Technology & Internet
While Amazon.com Inc.’s sales rose 24% in the third quarter, the retail giant’s transformation of its Prime loyalty program into a one-day free shipping offer put a dent in its bottom line as its net income fell 26%. The push to speed up its delivery not only led Amazon to miss analysts’ estimates, but also caused Amazon’s first quarterly profit decline in more than two years. Jeff Bezos, Amazon founder and CEO, acknowledged the expense in a statement that accompanied the retailer’s earnings release, noting that “it’s a big investment, and it’s the right long-term decision for customers.” He added that “customers love the transition of Prime from two days to one day.”

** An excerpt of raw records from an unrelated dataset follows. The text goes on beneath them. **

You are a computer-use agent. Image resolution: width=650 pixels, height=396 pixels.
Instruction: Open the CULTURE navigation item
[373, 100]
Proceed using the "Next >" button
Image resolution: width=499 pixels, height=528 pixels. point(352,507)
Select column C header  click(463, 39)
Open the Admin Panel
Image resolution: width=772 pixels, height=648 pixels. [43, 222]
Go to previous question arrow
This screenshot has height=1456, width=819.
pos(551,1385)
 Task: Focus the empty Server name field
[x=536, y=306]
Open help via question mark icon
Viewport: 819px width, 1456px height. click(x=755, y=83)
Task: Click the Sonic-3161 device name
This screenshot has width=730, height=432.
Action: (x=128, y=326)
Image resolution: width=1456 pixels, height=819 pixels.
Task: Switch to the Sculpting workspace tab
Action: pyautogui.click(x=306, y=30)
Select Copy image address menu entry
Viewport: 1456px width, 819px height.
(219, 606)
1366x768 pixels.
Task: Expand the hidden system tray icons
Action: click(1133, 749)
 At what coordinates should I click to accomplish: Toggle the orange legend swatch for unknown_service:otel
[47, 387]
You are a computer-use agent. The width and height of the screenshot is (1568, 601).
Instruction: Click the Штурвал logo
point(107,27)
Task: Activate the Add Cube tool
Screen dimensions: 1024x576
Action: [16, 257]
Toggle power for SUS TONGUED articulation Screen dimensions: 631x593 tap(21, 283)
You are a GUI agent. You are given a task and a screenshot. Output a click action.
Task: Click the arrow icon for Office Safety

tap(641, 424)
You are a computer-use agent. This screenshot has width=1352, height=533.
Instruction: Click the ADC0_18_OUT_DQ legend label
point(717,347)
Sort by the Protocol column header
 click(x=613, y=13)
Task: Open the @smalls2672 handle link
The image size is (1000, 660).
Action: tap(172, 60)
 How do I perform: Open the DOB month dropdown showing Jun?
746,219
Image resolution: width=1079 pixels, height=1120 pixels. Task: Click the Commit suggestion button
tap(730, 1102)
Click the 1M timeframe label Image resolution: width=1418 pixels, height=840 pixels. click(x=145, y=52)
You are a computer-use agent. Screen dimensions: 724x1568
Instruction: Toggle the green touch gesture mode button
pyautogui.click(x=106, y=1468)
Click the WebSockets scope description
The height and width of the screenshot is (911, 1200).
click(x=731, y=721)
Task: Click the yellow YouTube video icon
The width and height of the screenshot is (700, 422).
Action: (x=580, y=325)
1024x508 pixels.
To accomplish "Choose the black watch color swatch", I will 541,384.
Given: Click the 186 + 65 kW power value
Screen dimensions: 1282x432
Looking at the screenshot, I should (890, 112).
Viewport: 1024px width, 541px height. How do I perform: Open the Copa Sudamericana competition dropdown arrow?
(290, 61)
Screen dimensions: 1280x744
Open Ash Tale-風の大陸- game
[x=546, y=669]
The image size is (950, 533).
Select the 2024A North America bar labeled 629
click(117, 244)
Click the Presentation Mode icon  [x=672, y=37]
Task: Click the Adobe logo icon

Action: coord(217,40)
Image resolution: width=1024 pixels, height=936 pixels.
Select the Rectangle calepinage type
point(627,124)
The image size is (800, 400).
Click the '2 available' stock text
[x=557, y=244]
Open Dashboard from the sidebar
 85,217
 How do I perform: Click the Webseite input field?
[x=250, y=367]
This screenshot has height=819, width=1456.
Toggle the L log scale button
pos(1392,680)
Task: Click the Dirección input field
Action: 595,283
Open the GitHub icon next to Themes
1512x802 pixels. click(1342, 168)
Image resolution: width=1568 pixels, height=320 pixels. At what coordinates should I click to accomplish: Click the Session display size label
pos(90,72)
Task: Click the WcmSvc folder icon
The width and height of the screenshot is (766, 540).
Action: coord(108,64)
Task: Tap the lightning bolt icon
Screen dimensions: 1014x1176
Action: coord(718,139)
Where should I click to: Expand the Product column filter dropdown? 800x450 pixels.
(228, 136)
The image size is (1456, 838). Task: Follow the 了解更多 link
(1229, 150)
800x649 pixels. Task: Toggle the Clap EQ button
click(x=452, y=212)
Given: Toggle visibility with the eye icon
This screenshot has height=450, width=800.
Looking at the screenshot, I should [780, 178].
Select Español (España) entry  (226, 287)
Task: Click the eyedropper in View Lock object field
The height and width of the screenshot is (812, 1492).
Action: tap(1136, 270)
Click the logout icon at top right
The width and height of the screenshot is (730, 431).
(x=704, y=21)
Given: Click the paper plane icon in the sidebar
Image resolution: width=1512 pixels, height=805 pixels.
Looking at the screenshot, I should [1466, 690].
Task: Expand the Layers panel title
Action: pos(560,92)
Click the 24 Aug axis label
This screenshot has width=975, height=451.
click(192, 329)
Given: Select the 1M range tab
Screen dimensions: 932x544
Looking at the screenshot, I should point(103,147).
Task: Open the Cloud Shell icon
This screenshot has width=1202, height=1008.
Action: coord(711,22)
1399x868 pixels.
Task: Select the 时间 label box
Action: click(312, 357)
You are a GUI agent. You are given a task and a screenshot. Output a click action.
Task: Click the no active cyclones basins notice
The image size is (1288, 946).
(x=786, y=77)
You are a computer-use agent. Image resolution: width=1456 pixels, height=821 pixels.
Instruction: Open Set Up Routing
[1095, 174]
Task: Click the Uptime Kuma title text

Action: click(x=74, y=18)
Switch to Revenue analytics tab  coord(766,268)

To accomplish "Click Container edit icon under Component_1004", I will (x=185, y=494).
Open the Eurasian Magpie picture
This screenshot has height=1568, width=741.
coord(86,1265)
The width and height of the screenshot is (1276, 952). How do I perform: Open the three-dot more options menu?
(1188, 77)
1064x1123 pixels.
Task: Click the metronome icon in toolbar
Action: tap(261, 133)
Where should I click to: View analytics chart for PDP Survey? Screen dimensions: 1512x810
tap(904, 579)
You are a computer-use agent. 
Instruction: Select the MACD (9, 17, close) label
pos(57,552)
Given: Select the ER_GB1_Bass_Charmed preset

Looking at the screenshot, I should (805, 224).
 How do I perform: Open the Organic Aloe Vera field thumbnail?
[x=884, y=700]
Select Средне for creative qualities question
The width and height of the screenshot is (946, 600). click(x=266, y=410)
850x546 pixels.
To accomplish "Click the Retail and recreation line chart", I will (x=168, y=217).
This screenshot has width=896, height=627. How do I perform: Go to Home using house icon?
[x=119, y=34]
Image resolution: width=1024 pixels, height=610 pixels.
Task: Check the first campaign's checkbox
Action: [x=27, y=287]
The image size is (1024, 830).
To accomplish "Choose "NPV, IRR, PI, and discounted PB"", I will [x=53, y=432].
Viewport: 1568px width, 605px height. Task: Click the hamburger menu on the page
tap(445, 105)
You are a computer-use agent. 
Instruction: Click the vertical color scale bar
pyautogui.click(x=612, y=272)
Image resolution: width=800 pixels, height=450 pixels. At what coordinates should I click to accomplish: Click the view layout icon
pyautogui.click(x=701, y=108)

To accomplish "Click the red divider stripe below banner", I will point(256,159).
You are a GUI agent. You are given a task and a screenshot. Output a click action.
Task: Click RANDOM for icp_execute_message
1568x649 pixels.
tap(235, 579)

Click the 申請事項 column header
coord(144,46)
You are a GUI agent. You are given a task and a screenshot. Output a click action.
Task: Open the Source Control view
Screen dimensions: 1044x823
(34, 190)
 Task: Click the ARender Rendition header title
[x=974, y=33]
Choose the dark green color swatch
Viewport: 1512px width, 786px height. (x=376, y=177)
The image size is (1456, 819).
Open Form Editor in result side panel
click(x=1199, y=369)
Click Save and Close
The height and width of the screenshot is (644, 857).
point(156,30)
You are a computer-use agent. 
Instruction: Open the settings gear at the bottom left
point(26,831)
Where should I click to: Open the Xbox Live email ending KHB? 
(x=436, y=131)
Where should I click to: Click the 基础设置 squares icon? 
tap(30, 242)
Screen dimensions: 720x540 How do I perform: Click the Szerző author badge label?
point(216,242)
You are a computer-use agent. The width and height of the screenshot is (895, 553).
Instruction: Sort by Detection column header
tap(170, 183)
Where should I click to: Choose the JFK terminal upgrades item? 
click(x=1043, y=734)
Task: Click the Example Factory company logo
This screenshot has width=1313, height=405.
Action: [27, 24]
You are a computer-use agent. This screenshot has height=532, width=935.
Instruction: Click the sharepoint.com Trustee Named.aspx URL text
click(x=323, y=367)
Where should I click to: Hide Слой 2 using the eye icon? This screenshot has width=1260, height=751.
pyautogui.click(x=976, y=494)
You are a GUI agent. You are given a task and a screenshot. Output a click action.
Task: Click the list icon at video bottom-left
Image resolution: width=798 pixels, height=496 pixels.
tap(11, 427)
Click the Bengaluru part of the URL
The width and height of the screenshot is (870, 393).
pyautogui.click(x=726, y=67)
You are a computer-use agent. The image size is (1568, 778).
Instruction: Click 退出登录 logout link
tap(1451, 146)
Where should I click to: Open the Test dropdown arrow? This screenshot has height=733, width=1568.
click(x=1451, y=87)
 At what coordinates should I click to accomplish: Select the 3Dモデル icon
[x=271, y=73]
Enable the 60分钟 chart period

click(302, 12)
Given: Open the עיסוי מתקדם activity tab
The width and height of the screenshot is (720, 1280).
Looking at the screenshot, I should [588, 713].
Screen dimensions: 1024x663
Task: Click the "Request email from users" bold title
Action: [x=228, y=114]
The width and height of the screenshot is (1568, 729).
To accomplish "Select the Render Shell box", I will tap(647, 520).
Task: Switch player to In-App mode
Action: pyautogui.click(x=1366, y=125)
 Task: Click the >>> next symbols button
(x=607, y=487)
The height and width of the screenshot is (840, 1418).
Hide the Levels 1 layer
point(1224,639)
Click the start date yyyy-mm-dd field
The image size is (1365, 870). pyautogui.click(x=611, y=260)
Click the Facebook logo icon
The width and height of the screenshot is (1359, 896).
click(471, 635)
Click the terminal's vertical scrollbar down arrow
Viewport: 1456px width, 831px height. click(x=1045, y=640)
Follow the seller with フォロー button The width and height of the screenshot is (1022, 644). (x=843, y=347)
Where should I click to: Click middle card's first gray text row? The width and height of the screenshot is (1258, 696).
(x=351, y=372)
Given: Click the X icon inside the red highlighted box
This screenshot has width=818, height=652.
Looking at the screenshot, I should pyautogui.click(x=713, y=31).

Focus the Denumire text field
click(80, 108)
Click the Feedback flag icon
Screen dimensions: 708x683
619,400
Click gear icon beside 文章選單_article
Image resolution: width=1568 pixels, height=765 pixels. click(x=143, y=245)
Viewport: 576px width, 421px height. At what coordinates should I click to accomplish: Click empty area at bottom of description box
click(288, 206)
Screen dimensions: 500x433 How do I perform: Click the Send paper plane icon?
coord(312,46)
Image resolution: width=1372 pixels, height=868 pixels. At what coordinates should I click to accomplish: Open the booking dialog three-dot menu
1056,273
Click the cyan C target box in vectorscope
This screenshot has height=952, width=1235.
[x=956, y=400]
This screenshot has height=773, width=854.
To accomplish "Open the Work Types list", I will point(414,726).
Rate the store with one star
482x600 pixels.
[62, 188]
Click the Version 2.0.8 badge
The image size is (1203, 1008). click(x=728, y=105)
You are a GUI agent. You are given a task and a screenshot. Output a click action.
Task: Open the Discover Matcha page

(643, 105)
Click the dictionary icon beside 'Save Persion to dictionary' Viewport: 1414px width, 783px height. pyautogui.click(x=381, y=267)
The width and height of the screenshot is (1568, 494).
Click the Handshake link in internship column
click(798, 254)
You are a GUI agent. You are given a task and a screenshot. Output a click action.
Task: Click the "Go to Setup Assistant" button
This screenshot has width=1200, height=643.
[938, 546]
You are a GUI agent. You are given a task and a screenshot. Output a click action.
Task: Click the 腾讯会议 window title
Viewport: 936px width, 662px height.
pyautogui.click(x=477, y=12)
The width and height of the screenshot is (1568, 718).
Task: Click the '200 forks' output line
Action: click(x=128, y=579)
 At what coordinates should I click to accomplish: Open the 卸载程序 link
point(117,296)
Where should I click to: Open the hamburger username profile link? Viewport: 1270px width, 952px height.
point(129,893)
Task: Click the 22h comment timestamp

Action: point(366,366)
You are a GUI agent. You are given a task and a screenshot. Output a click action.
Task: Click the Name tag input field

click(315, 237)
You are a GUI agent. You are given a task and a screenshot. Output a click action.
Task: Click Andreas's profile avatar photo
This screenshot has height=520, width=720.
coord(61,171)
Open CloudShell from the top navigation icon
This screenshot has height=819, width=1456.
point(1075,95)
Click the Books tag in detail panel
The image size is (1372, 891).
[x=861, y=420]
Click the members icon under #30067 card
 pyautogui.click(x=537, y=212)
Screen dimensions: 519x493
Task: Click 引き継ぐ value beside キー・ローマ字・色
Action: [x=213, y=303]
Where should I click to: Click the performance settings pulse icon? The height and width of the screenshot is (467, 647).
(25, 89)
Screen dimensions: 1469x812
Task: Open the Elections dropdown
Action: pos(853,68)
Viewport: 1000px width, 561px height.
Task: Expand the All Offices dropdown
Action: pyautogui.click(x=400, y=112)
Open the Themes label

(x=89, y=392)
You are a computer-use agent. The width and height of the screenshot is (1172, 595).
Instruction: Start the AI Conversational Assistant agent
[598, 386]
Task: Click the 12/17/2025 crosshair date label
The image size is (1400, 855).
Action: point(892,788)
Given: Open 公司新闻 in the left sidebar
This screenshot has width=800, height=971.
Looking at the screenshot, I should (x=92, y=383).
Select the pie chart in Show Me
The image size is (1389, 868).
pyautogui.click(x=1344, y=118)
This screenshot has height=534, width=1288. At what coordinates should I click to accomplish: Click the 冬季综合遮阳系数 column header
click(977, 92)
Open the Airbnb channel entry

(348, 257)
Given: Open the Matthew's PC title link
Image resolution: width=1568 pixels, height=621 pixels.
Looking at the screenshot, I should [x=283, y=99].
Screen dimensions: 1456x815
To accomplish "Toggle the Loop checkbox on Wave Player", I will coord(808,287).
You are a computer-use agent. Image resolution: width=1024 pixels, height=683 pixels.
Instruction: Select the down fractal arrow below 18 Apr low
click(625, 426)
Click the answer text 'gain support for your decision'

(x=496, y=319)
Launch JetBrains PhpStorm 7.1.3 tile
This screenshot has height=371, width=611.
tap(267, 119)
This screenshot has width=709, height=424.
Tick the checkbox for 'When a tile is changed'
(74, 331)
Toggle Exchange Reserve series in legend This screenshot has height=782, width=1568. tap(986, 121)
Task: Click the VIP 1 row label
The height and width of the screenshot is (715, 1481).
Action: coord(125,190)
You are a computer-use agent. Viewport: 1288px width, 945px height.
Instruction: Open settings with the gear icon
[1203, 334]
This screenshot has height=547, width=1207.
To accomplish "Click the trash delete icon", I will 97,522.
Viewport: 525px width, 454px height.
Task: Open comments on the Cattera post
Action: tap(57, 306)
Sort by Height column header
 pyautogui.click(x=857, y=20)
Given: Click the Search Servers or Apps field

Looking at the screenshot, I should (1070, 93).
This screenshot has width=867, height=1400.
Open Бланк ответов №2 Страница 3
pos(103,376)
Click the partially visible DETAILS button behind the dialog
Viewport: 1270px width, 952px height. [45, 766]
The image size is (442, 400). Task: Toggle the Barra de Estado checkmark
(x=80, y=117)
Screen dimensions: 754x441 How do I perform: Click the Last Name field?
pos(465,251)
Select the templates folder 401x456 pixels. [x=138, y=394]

Consumer electronics retail chain Best Buy Co. Inc. on Tuesday announced that it will now offer free next-day delivery for thousands of products purchased online with a $35 minimum purchase during the holiday season. This is the first time Best Buy has offered free next-day delivery ever. A Best Buy spokesman declined to say what percent of its online products will have this service available and how this will impact the profitability of orders. The retailer will use both its stores and warehouses to fulfill these orders. Best Buy is joining a growing number of large retail chains that are speeding up their delivery times.
Finance & Economy
The number of millionaires in the world grew to nearly 47 million over the past year, and they now own close to half of the world’s wealth. Despite the trade wars, slowing global growth and the volatile stock markets, the total number of millionaires in the world increased by 1.1 million from the middle of 2018 to the middle of 2019, according to the Global Wealth Report from Credit Suisse. The world’s 46.8 million millionaires are now worth a combined $158.3 trillion – or 44% of the world’s total wealth.
This year, consumers will have six fewer days for holiday shopping between Thanksgiving and Christmas. And only one in three are aware of the impending calendar crunch, according to July 2019 data from RetailMeNot. There’s no doubt that the shortened holiday calendar is going to sneak up on many consumers and impact their holiday shopping. The largest share (34%) of US internet users surveyed by RetailMeNot said they would begin searching for holiday deals earlier because of the tight timeframe. And nearly as many (28%) said they would make their first holiday purchase sooner.
The U.S. Treasury said that the federal deficit for fiscal 2019 was $984 billion, a 26% increase from 2018 but still short of the $1 trillion mark previously forecast by the administration. The gap between revenues and spending was the widest it’s been in seven years as expenditures on defense, Medicare and interest payments on the national debt ballooned the shortfall.